Das ist hölzern, langweilig und komplett aus dem Off heraus geschrieben. Off bedeutet, das der Leser sich nicht innerhalb der handelnden Figuren befindet, sondern die Geschichte durch die Brille eines weit über der Handlung stehenden Erzählers betrachtet. Das führt mich direkt zum letzten Punkt meiner Kritik: die Perspektive. Roberts wechselt zwischen den Charakteren, als gelte es, einen Wettbewerb zu gewinnen.

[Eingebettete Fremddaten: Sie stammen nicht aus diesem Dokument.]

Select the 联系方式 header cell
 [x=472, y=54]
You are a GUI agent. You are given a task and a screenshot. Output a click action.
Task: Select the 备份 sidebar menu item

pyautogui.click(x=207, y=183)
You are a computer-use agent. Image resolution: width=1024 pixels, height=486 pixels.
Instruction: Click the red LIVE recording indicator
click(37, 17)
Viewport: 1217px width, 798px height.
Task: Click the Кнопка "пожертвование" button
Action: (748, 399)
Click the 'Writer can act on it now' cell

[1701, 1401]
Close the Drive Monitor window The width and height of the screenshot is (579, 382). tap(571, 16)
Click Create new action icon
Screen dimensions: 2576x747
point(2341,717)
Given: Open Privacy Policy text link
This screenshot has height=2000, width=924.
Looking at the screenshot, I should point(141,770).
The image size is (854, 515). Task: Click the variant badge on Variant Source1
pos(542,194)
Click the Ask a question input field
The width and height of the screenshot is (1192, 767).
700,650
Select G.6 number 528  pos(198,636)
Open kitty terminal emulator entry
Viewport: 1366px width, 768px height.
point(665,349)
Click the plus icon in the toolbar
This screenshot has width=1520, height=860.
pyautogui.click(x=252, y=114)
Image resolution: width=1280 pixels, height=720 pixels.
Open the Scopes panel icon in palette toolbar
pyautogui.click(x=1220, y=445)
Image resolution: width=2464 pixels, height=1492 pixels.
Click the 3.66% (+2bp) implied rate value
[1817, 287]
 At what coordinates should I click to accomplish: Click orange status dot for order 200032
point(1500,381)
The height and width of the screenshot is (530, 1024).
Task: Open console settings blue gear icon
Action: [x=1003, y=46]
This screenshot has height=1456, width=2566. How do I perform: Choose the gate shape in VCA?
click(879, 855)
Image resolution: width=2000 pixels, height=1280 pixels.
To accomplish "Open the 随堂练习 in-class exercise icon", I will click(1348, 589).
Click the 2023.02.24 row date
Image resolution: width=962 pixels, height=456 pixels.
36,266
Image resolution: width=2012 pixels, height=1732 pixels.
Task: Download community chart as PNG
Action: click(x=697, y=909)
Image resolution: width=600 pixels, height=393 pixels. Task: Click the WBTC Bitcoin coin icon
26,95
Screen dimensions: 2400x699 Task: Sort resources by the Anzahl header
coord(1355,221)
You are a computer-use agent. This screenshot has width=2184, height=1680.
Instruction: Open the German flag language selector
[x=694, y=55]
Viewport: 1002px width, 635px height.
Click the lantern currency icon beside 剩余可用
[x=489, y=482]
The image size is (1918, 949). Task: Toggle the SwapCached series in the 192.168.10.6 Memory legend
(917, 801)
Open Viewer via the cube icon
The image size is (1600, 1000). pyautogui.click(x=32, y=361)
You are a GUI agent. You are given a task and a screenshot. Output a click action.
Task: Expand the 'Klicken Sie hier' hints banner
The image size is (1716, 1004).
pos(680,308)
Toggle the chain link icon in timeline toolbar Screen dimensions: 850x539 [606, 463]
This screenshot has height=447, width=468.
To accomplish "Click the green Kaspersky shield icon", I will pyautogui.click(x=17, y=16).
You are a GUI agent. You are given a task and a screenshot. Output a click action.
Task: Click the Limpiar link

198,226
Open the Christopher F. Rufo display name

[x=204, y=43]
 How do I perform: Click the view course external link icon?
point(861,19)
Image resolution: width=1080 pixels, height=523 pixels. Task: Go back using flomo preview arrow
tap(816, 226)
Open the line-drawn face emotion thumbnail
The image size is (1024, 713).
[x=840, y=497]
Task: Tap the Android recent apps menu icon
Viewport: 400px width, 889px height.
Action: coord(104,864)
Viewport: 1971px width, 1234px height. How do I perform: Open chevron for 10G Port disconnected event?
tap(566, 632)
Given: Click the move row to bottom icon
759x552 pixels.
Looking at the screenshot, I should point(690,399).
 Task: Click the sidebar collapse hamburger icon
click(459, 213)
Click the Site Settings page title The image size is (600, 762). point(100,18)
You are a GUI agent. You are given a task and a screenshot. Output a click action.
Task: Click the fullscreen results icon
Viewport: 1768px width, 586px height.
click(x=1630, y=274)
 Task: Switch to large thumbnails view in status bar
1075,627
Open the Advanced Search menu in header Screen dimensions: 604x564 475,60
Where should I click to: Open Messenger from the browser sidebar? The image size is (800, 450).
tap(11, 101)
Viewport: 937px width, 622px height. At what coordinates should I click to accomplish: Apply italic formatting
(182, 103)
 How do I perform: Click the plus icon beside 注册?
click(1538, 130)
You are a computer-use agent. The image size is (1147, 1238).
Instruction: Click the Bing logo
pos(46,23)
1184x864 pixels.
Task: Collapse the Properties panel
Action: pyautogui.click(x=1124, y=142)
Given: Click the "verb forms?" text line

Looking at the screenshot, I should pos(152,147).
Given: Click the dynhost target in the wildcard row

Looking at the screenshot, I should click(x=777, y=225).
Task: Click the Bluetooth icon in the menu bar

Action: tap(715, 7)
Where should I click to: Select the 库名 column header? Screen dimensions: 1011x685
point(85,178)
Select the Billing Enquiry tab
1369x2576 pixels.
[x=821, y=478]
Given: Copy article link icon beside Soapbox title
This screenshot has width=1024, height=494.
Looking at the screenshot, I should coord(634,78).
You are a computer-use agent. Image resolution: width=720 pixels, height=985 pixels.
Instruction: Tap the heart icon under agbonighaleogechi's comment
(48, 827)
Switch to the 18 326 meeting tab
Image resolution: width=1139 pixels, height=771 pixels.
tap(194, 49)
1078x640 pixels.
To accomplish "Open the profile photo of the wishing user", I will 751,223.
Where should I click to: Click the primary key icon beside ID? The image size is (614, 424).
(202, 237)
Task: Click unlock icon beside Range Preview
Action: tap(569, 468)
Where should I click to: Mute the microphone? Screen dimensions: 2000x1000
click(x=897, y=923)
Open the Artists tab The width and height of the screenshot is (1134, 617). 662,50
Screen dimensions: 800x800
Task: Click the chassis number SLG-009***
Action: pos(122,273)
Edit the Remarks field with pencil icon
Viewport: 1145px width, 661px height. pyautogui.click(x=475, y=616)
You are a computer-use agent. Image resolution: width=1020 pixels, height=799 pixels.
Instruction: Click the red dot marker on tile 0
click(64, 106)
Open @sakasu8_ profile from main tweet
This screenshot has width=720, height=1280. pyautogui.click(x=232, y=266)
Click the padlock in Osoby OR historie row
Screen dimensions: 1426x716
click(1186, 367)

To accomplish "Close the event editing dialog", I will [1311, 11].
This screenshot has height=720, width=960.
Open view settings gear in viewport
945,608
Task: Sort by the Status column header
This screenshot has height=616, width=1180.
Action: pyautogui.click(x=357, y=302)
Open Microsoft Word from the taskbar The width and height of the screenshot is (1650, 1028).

Oft wird mitten innerhalb eines Absatzes, selten auch innerhalb eines Satzes (!) die Perspektive gewechselt. Das ist schier unerträglich. Und wenn die Figuren nicht weiterhelfen, wird des Öfteren auch mal gerne der allwissende Erzähler bemüht - ganz so wie man es braucht. Damit macht es sich die Autorin sehr einfach. Auf mich wirkt das in keiner Weise durchdacht und bestenfalls als zwischen den Stühlen herunterschrieben.

Mein Resümee: Ein Roman, den niemand braucht, allenfalls jene, die sich selbst als Autor versuchen möchten und Aileen Roberts als schlechtes Beispiel heranziehen wollen. Zu mehr taugt der Roman leider nicht.